A American Society of Clinical Oncology (ASCO) recomenda cuidados paliativos para todos os pacientes com câncer avançado ou em caso de sintomas de difícil controle, sendo que esse atendimento deve ser feito por uma equipe interdisciplinar em até oito semanas depois do diagnóstico da doença em fase avançada.
Inicialmente, o cuidado paliativo pode atuar no controle de sintomas e apoio emocional. Mas, caso a doença avance, é preciso conciliar o tratamento oncológico disponível com os desejos da pessoa.
A chave é o equilíbrio, unindo o conhecimento do médico com os valores do paciente. Isso porque o tratamento pode ajudar a ganhar tempo de vida, mas eventualmente resultar em efeitos colaterais que o paciente não quer.
4- Qualquer médico pode ministrar?
Essa é uma área muito nova no Brasil e ainda não há uma regulamentação jurídica. O Conselho Federal de Medicina já o considera como uma área de atuação desde 2012, e já existem cursos que oferecem essa capacitação.

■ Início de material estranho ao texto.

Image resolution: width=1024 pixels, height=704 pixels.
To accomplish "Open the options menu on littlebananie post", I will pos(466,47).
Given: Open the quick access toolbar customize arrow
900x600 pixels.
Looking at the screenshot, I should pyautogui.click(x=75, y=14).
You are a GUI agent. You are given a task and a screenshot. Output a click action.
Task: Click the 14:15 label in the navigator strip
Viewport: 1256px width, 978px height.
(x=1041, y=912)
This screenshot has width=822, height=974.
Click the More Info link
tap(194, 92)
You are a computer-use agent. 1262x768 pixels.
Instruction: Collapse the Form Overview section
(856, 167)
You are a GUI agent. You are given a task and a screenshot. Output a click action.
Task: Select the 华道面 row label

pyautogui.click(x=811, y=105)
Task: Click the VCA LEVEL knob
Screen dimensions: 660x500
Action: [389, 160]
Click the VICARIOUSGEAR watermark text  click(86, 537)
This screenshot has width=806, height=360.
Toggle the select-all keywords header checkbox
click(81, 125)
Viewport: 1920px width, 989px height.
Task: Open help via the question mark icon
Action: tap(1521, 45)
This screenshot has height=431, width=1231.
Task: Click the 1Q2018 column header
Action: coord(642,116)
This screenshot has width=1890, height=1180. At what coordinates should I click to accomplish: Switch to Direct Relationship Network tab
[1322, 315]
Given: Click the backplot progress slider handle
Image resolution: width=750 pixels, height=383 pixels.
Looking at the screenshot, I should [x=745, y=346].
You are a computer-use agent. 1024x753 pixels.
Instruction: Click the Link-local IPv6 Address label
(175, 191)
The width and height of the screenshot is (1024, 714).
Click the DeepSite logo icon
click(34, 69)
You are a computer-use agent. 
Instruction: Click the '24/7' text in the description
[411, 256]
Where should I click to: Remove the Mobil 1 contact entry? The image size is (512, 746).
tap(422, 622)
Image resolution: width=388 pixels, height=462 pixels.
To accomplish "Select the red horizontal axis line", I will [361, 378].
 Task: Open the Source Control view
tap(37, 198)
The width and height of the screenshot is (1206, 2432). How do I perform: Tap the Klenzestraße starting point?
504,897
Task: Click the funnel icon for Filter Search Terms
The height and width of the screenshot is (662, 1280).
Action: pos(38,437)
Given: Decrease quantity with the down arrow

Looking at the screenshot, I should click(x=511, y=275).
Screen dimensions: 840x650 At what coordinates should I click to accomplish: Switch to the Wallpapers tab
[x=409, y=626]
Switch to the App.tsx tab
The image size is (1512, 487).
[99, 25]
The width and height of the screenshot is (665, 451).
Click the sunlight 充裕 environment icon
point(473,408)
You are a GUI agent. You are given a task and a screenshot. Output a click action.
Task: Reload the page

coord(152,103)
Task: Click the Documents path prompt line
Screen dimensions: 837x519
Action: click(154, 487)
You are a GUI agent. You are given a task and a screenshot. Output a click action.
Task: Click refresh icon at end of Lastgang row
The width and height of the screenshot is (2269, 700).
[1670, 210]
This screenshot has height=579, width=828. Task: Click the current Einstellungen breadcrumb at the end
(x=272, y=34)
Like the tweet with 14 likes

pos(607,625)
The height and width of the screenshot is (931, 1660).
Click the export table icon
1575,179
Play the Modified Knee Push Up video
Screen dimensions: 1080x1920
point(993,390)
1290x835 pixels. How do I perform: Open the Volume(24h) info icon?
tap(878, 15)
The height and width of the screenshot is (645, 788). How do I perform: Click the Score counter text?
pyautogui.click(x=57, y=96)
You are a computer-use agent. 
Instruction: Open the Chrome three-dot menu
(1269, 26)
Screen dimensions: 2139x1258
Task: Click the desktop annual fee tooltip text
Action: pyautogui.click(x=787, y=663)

No entanto, este trabalho é impossível de ser feito apenas pelo médico. É necessária uma equipe devidamente treinada, também com um enfermeiro e psicólogo. Grupos maiores englobam ainda nutricionista, fisioterapeuta e outros profissionais de saúde.
5- O que prova que essas medidas influenciam no aumento da vida ou na aceitação da morte?
Como este ramo da medicina ainda é muito novo no Brasil,  não há muitas publicações que consigam medir o impacto dessa atividade no país. Mas, na literatura internacional, já existem trabalhos que comprovam três resultados no tratamento do paciente: aumento da qualidade da vida, alívio dos sintomas e melhora do gerenciamento dos recursos de saúde.
Ou seja, você evita a realização de tratamentos que não são adequados para aquela pessoa. Há uma frase que sempre usamos sobre cuidados paliativos: “Não é que não existe mais nada que fazer, o que muda é a maneira de fazer”. Ao invés de apontar a cura como único tratamento, trabalhamos com outras opções para essas pessoas.

E quem cuida, fica como?

Quem cuida também precisa receber atenção especializada. Foto: Pixabay.
Quem cuida também precisa receber atenção especializada. Foto: Pixabay.
Não é só o paciente que tem direito aos cuidados paliativos. Quem o ajuda também precisa de uma atenção especial. Quando a pessoa vai do hospital para casa, é a família ou quem ela desejar que continua o tratamento, e isso inclui alimentar o paciente, ajudar a dar banho, ir para a cadeira de rodas, e assim por diante.
“Se a família não recebe o auxílio de uma equipe especializada, acaba sofrendo mais e muitas vezes atrapalhando o paciente”, completa Clarice Nana Yamanouchi.
Ela conta que todos os hospitais, públicos e privados, estão aptos a fornecer este tipo de auxílio, e que é um direito do doente receber todas as informações necessárias sobre a doença.